Simalungun, hetanews.com - Usai bertemu para ulama dan ustad dalam rangka melakukan pelepasan Tim Safari Ramadhan 2017 Kabupaten Simalungun, kali ini Bupati JR Saragih menyambangi Kantor Gereja Huria Kristen Batak Protestan (HKBP) Distrik V Sumatera Timur, Kota Siantar, Senin (29/5/2017).

Langkah ini merupakan wujud dari kinerja semangat baru Sumatera Utara untuk memperkuat kerukunan beragama.

Meskipun, masih dalam rangka bulan suci Ramadhan, JR Saragih terus berupaya memperkuat tali silahturahmi antar beragama. Kedatangan dirinya bersama jajaran Pemkab Simalungun guna melakukan pertemuan dengan pengurus gereja HKBP.

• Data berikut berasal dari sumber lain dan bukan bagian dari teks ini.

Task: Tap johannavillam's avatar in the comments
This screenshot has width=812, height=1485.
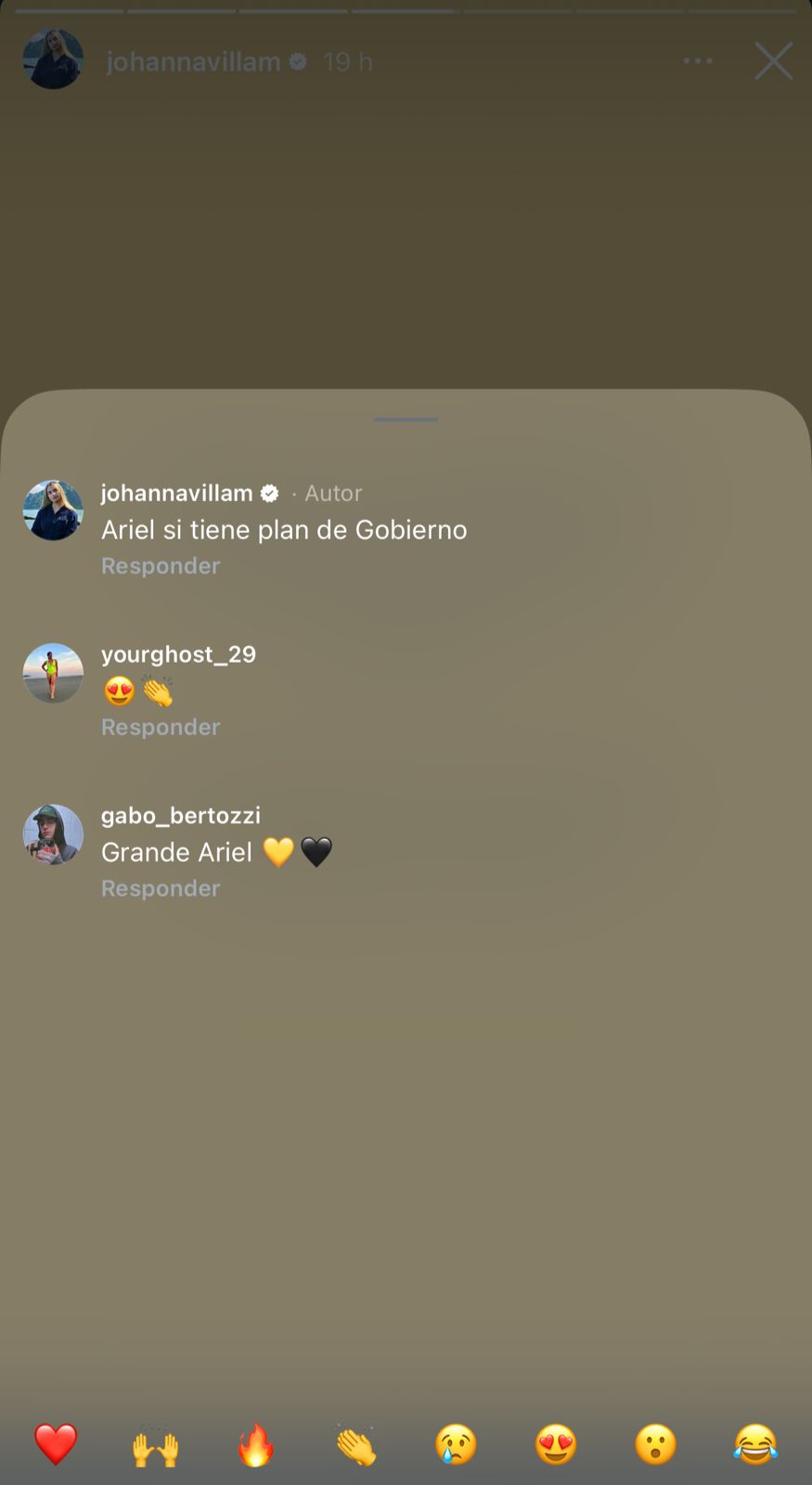Action: (53, 510)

"Saya melihat agama mulai dibenturkan, tapi melalui pertemuan ini maka saya ingin melakukan kebersamaan antar beragama," kata JR Saragih.

Caption

"Tanggung jawab pemerintah adalah harus berbuat terbaik, kami menyambut baik kegiatan kemasyarakatan baik di gereja maupun muslim oleh karenanya kerukunan beragama harus kuat di Simalungun," lanjut Bupati.

Di sampingi itu, Bupati berpendapat bahwa keberagaman agama di Simalungun jangan menjadi perpecahan tapi harus menjadi satu kesatuan dalam kebudayaan. Hal ini untuk mengikat budaya karena Simalungun memiliki banyak keberagaman baik agama, suku dan budaya.

Di dalam pertemuan tersebut juga dibahas soal peresmian rumah induk yang akan diberi nama Rumah Schw Elfriede Harder di Perkampungan Bibelvrouw serta pesta ulang tahun ke-50 Eben Ezer dirangkaikan dengan acara reuni Gereja HKBP Jubelium di Kecamatan Tapian Dolok.

Sementara itu, Sekjen HKBP Pdt David Fadell Siboya menyampaikan terima kasih kepada Bupati JR Saragih yang sudah hadir, sehingga bisa diketahui jumlah jemaat HKBP di Simalungun. Apalagi ini merupakan ruang terbuka dalam menyatukan jemaat HKBP.

"Moto pelayanan Bupati JR Saragih sebagai anak Tuhan dan anak bangsa menjadikan Simalungun nyaman dan aman saat pelaksanaan dan pulang ke rumah tanpa kelaparan. Oleh karenanya kami tersanjung atas hati dan sambutan dari Bupati Simalungun JR Saragih," tandas Fadel.